Fifth, properly mounting or anchoring a TV, dresser, and other large furniture can prevent tragic tipover incidents. Anchoring devices are inexpensive, take just 5 minutes to install, and will save a child’s life. To reinforce these messages, CPSC will continue its Anchor It! campaign.
The anchoring message will only be effective, however, if consumers have ready access to furniture stabilizing kits to prevent tipovers. Therefore, I have been in contact with a number of retail leaders to request that they carry furniture stabilizing kits, in conspicuous locations, in their stores if they are not already doing so.
In addition, I will continue to ask the American Academy of Pediatrics (AAP) to work with us to share this important message with parents. Educating consumers about this hazard must become as routine as is education about electrical outlet covers or installing safety latches on cabinets to protect children from household cleaners.

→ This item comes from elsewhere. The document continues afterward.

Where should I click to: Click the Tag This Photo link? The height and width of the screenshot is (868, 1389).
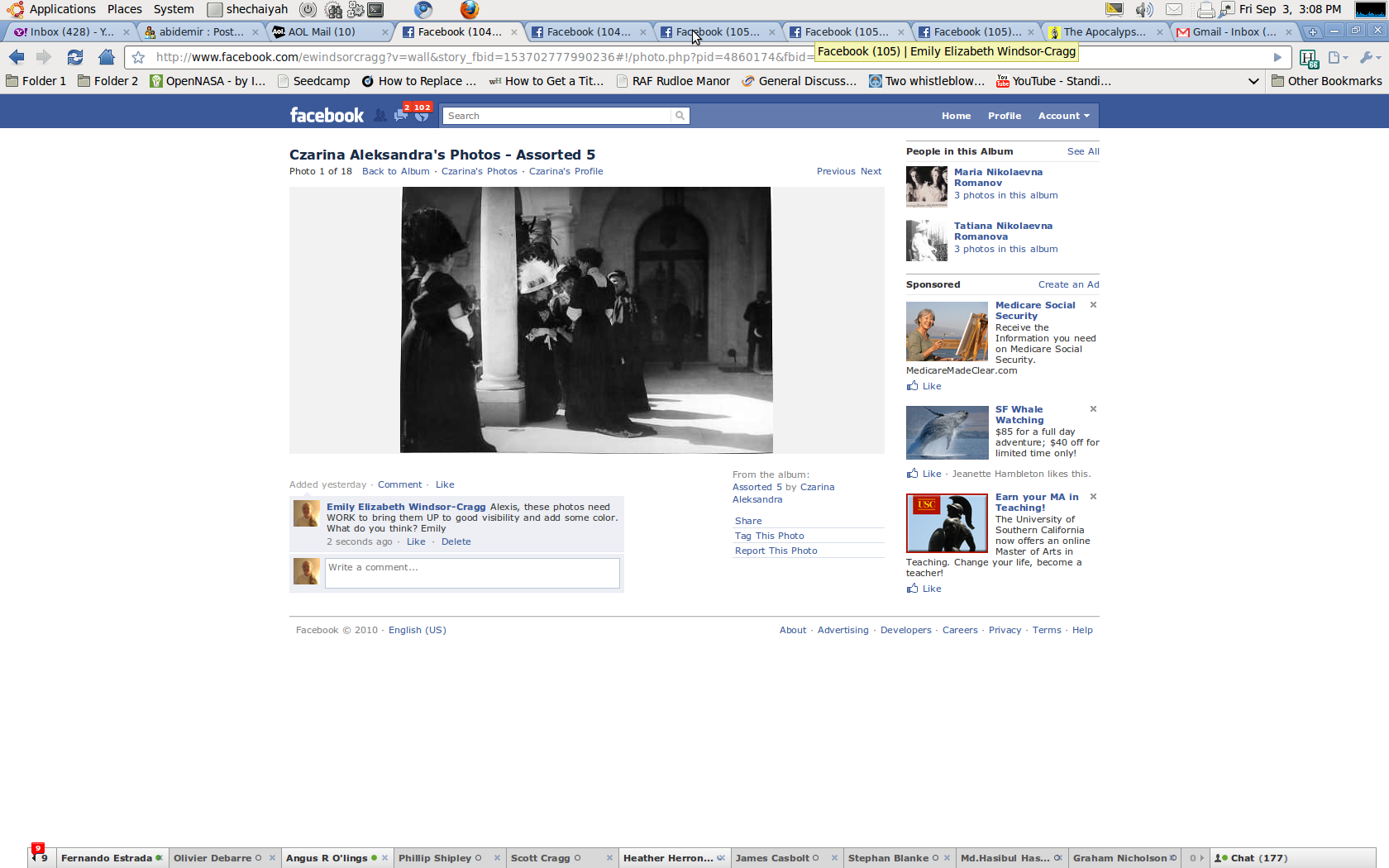pyautogui.click(x=769, y=536)
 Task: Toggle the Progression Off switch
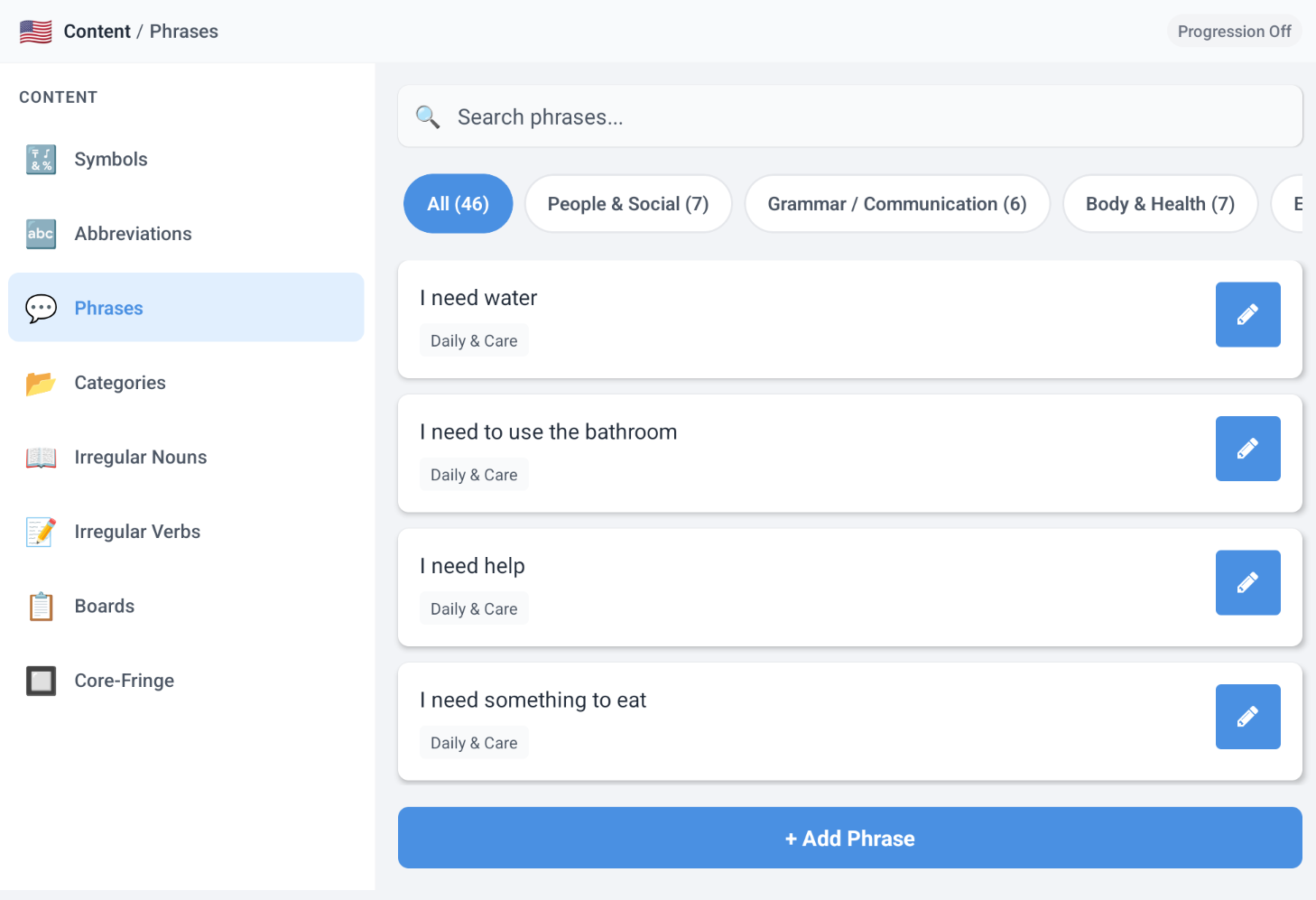pos(1233,32)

Every new parent needs to be made aware of the furniture tipping hazard, what to consider when purchasing new furniture, and where to go to find anchors for existing furniture or vintage furnishings.
All stakeholders — consumer advocates, pediatric associations, parent and child advocacy organizations, senior organizations to reach grandparents, and industry– can play a role in educating caregivers on the hazard of furniture and television tip overs.
Furniture tipover is a complex problem, but it is one we must solve and we must solve it together. Only by implementing a multi-pronged approach can we truly address this hidden hazard of furniture tipover. There is no one single solution.”
There is still much work to be done to ensure that there is follow through and that these recommended standards are adopted and implemented in the development of ASTM standards, but this is a short term solution as we work towards a more permanent long term solution for the issue of furniture tip-overs.